To say that we are “good at banking” defies the mountain of evidence that has been built up since 2008. Mismanagement at the Co-operative Bank has added to the mismanagement, and worse, at almost all of the British banks.
Rentoul argues that as it is cheaper to make things in the Far East, all manufacturing should be based there. Tell that to the Germans. They understand the importance of manufacturing to their economy. They have a better balanced economy than does Britain and they are the powerhouse of the wider European economy.

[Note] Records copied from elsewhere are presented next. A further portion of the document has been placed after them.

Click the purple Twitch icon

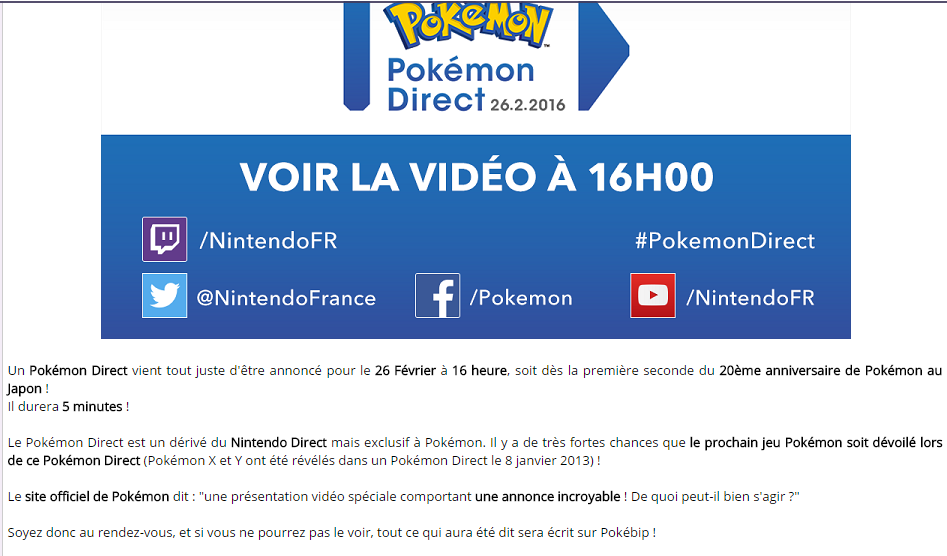point(164,239)
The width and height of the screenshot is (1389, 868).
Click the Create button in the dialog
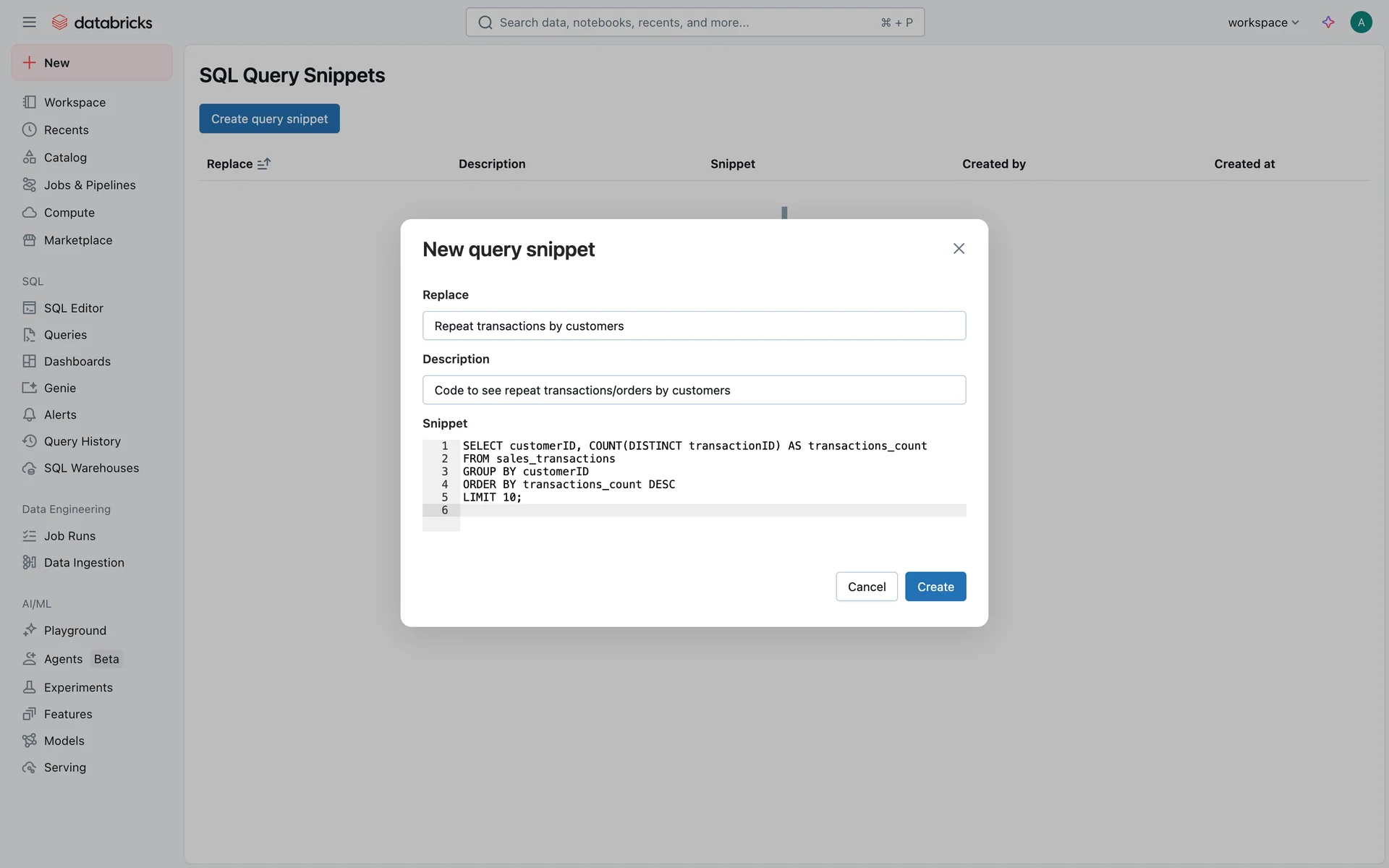point(935,587)
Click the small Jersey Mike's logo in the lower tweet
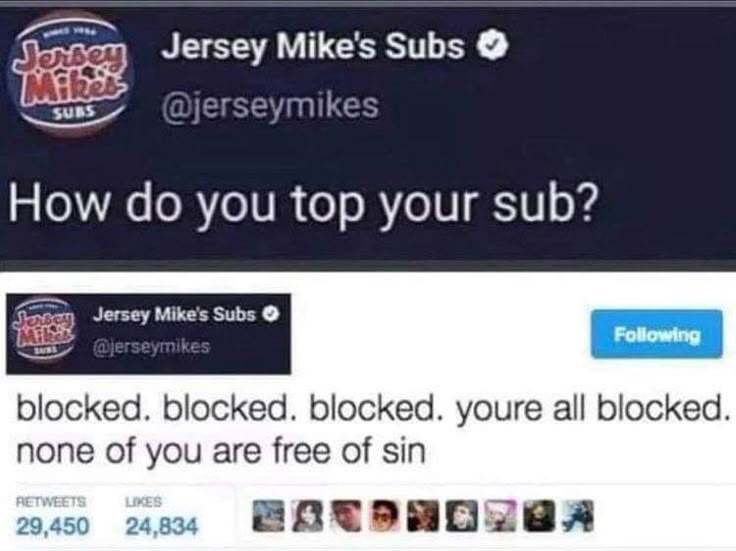 [47, 332]
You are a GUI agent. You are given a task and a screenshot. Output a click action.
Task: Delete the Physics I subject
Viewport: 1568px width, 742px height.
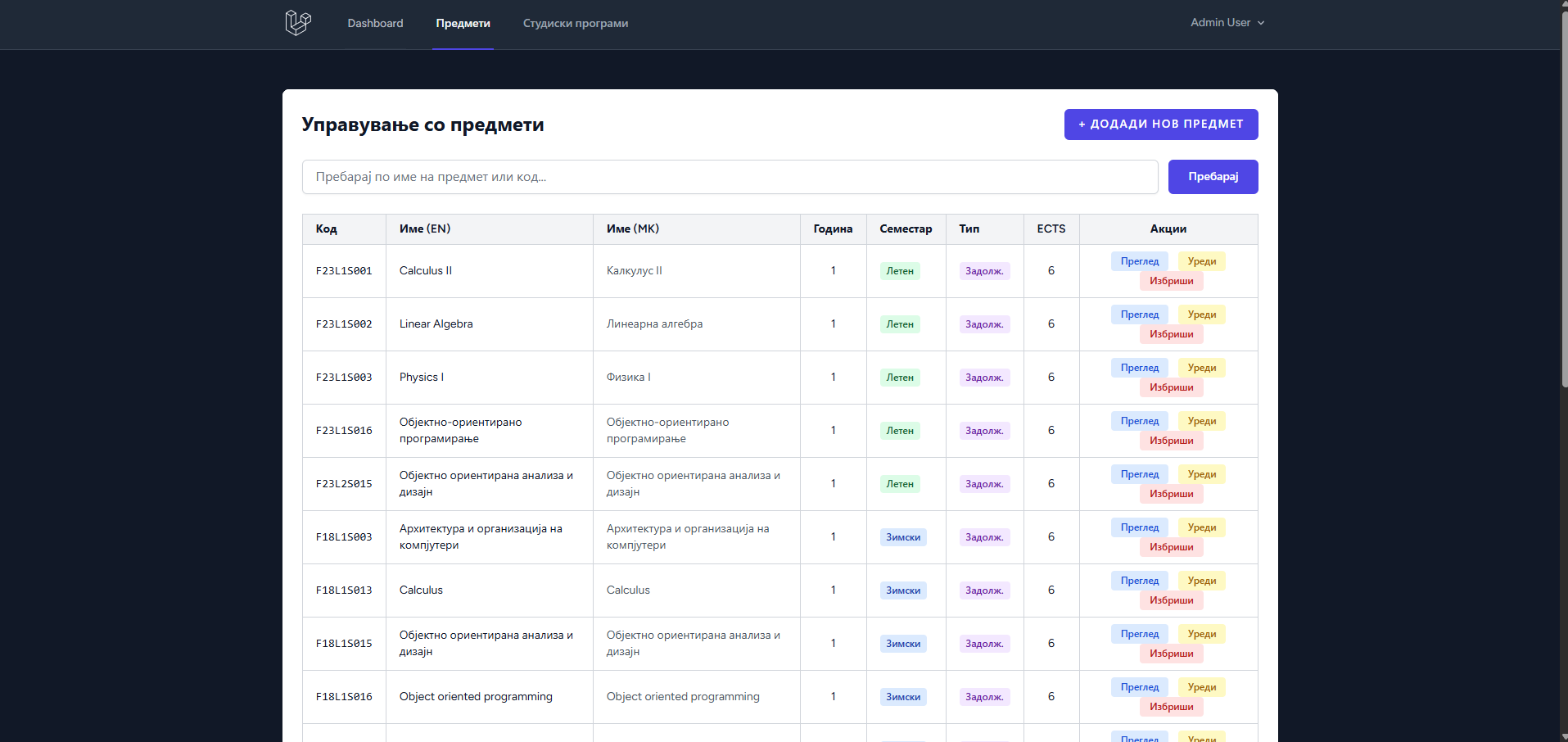(1171, 387)
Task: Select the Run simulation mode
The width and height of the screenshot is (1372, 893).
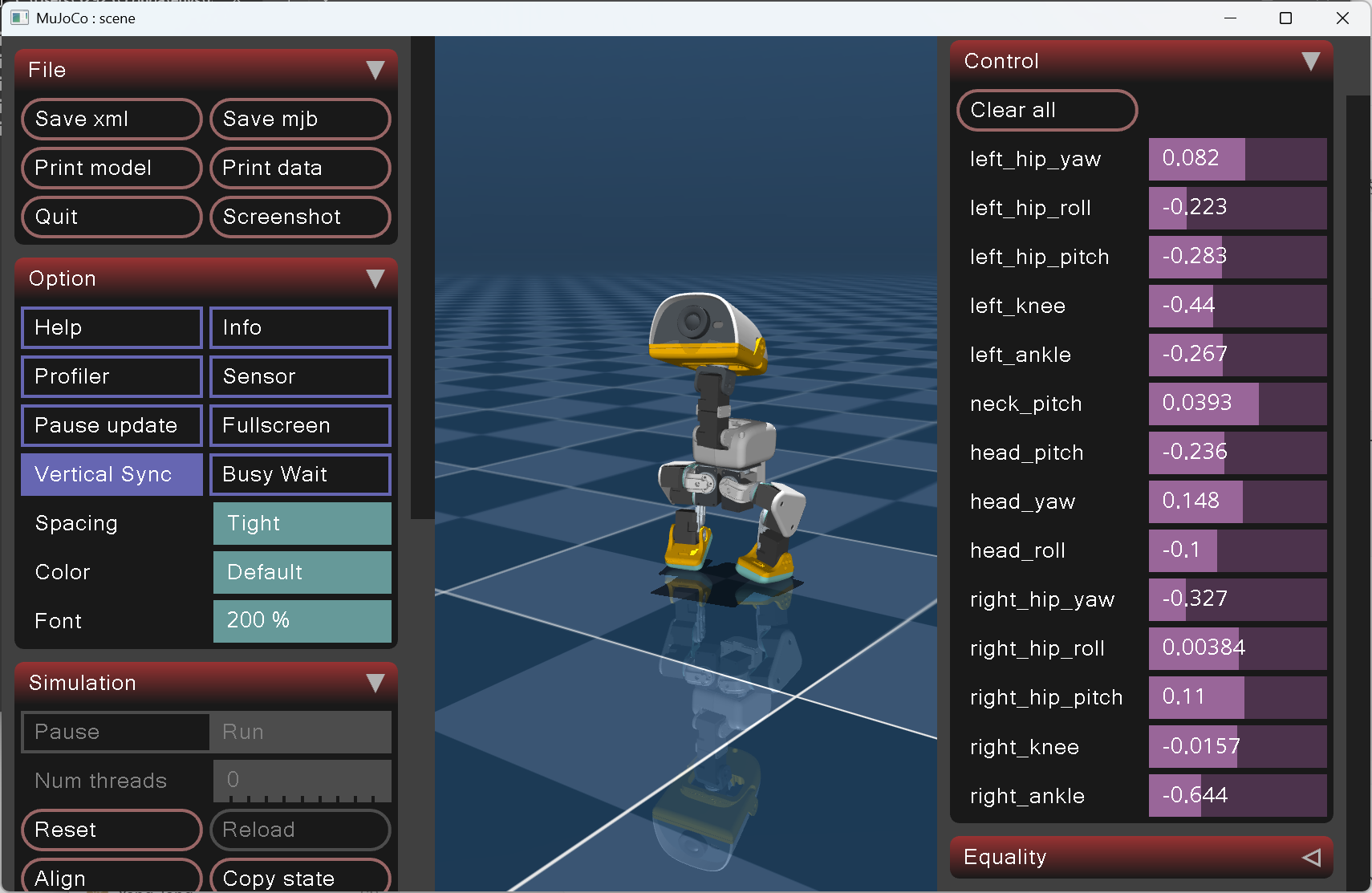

I suggest Mr Rentoul make a study of the German economy. He might then find some of the answers that he apparently seeks, especially to the unhealthy economic dominance of London and the South-east.
Roger Barstow Frost, Burnley, Lancashire
Presumably, the BBC will mark the 50th anniversary of President John F Kennedy’s assassination on 22 November 1963. It would be a fine gesture to broadcast the superb That Was The Week That Was programme which David Frost and the rest of that brilliant team put together in 24 hours, a copy of which is, I believe, preserved in the Library of Congress, such was their admiration.
John Birkett, St Andrews
Michael Gove has been most troubled recently about the number of times some students retake exams. Now he is insisting that those who have failed to achieve Grade C in English and maths should study them further and, presumably, retake the exams until they achieve the necessary standard. How does he square this circle?!
David Downing, Wimborne, Dorset
Help for the Bard
The revision of Romeo and Juliet by Julian Fellowes reminded me of the 1929 Hollywood production of the Taming of the Shrew, which lists in the credits – “The Taming of the Shrew by William Shakespeare – With additional dialogue by Sam Taylor”.